= Australian mining law =

Mining law

Australian mining law governs the exploration and extraction of minerals and petroleum in Australia. It differs substantially from the mining laws of other common law countries, the most important differences arising from the policy decision that the Crown should own all minerals.

== History of mining law ==
The first Australian mining laws were enacted in 1851. Before that, ownership of minerals and petroleum passed to those who were granted title to land by the colonial governors according to common law concepts, except the right to "Royal Mines" (the precious metals of gold and silver) which remained vested in the Crown by virtue of Royal prerogative. From 1855, colonial parliaments legislated for ownership of minerals to be retained by the Crown in future grants of freehold title. Thus, the situation developed where throughout Australia, the crown in right of the State owns nearly all the minerals.

== Legislation ==
In relation to minerals situated within state boundaries, first sight, the power to legislate for minerals remains with the states. However, despite the fact that the Constitution of Australia does not list minerals as an area over which the Federal Parliament has jurisdiction, a number of the Commonwealth Parliament's powers encompass matters relevant to mining operations and any legislation of the Commonwealth based upon these powers will override any inconsistent State legislation. As to Commonwealth jurisdiction over the Territories, the constitutional limitations regarding mining operations conducted within the States have no application in the Northern Territory, or other Australian territories.

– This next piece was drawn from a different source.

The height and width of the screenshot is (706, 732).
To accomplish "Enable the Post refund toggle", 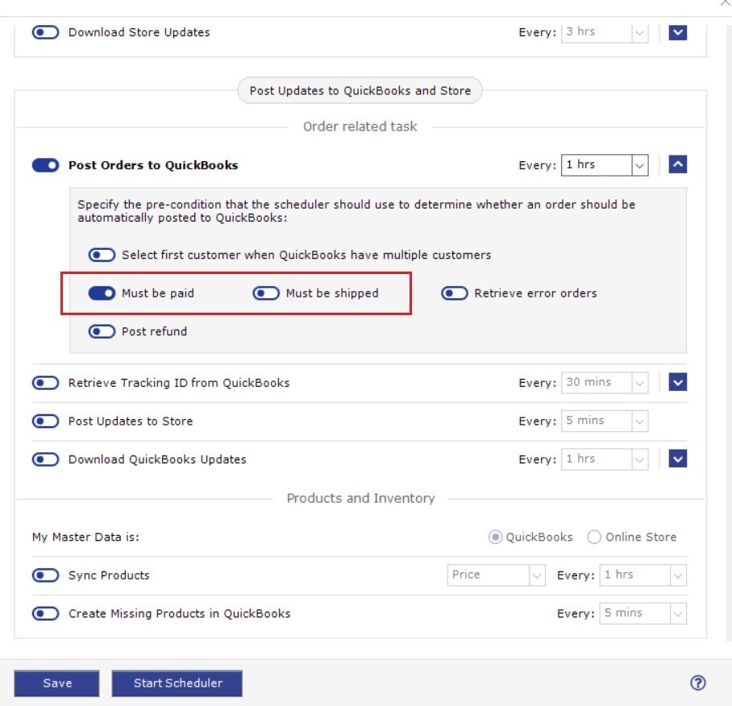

Each of the States and Territories has its own legislation regulating the exploration for and production of onshore minerals. The Commonwealth has no onshore mining legislation which is applicable in the States or Territories.

As to offshore minerals, the Commonwealth has sovereignty in respect of the territorial sea, and sovereign rights in respect of both the continental shelf and the exclusive economic zone for the purpose of exploitation of their natural resources. Thus, the sovereignty over minerals of the States and the Northern Territory extends only to the low-water mark and it is the Commonwealth which is entitled under international law to exercise sovereignty over minerals under the territorial sea, within the exclusive economic zone and on the continental shelf. However, following an agreement negotiated between the Commonwealth Government and the States in 1979, the Commonwealth conferred power on the States and the Northern Territory to make laws for matters including mining operations in respect of the coastal waters and granted them proprietary rights to the seabed.

In addition, the Corporations Act 2001 and the Australian Stock Exchange Listing Rules contain special provisions governing the conduct and reporting requirements of mining companies.

== Ownership of minerals ==
According to the maxim "to whomsoever the soil belongs, he owns also to the sky and to the depths", there is a presumption that a land owner also owns all minerals on or beneath the surface of that land. The presumption is subject to the exception of the Royal metals. As early as the sixteenth century, the common law has held that all gold and silver, whether situated on public or private land, has been owned by the Crown. This Royal prerogative has also been applied in Australia, by both common law and legislation.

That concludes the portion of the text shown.